Preparations are at an advanced stage and we expect that the service will be ready to be stood up, if needed, by the middle of July;

  • all NHS organisations have tested by September the resilience of organisational and local health and care system Flu Pandemic Plans against the national HR and Surge guidance and a potentially more severe attack over the autumn or winter.

20. The specific roles, responsibilities and expectations of SHAs, PCTs, NHS trusts (including NHS foundation trusts) and of GPs and pharmacists are described in Appendix A and should be read alongside this document.

Support to NHS Staff

21. The response of NHS staff and, in particular GPs, to the flu pandemic has been first rate, helping the HPA and the Department of Health to better understand the virus and to collect surveillance information during the containment phase to inform future strategy and the clinical management of pandemic swine flu.
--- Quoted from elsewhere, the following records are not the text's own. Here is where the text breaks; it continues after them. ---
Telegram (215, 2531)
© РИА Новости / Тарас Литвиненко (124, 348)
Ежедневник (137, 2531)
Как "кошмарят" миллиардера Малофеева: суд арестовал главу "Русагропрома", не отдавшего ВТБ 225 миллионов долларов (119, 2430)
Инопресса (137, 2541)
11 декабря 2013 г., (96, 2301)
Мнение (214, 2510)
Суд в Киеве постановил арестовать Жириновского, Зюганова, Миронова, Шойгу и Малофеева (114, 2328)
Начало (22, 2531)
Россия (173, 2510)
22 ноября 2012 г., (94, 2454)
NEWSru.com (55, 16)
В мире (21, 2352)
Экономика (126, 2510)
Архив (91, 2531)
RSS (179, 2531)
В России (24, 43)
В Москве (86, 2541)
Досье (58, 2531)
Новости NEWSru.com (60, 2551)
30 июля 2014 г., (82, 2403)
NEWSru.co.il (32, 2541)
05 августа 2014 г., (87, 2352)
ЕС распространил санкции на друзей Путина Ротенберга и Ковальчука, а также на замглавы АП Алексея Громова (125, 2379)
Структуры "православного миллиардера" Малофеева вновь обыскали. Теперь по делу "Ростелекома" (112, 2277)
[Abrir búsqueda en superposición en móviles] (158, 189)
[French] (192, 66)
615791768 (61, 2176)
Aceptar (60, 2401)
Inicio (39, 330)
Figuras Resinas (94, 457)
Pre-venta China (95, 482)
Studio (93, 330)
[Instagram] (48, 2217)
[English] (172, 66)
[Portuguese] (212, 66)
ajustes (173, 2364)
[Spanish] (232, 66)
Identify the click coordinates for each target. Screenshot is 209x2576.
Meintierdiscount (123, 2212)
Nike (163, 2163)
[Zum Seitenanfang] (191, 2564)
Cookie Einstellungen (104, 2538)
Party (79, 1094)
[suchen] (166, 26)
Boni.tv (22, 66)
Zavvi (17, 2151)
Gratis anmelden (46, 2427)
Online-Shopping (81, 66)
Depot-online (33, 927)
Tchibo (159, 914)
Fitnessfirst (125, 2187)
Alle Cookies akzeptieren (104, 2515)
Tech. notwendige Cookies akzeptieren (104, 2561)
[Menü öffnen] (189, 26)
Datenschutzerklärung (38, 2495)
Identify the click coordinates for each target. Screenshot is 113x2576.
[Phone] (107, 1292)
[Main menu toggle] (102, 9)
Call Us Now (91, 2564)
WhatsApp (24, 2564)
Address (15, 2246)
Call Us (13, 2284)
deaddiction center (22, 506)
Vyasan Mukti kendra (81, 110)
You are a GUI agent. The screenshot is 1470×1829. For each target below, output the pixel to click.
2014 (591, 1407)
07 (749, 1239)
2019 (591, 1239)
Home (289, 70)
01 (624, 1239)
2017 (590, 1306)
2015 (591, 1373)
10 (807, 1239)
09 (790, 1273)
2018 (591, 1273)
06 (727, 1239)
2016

22. It is important that all NHS employers respond positively to the professionalism of NHS staff shown since April in managing the pandemic. This should include:

  • ensuring that appropriate HR policies and procedures are in place to support staff and maintain their wellbeing in line with the national Pandemic Flu HR guidance;
  • delivering staff training as required to support service provision and high quality patient care;
  • effective communications and consultation with staff and their representatives on the support needed;
  • ensuring that staff have access to timely and accurate information about the progress of the pandemic and the practical steps they can take to protect themselves, including clear advice about the importance of infection control procedures and routine respiratory and hand hygiene practices
  • one of the very best ways people can protect themselves,
  • their families and their patients from the virus;
  • ensuring that staff in close and regular contact with patients with pandemic Swine Flu have access to appropriate personal protective equipment, such as face masks;
  • ensuring that the case is being made to NHS staff and their Representatives for the importance of getting vaccinated against seasonal flu and Swine Flu as the vaccines become available to protect staff, their families and patients;

Further information

23. Further information about this guidance can be obtained from:

  • for PCTs, from SHA Flu Lead Directors and SHA Flu Leads;
  • for other NHS organisations, GPs and pharmacists, from their local PCT.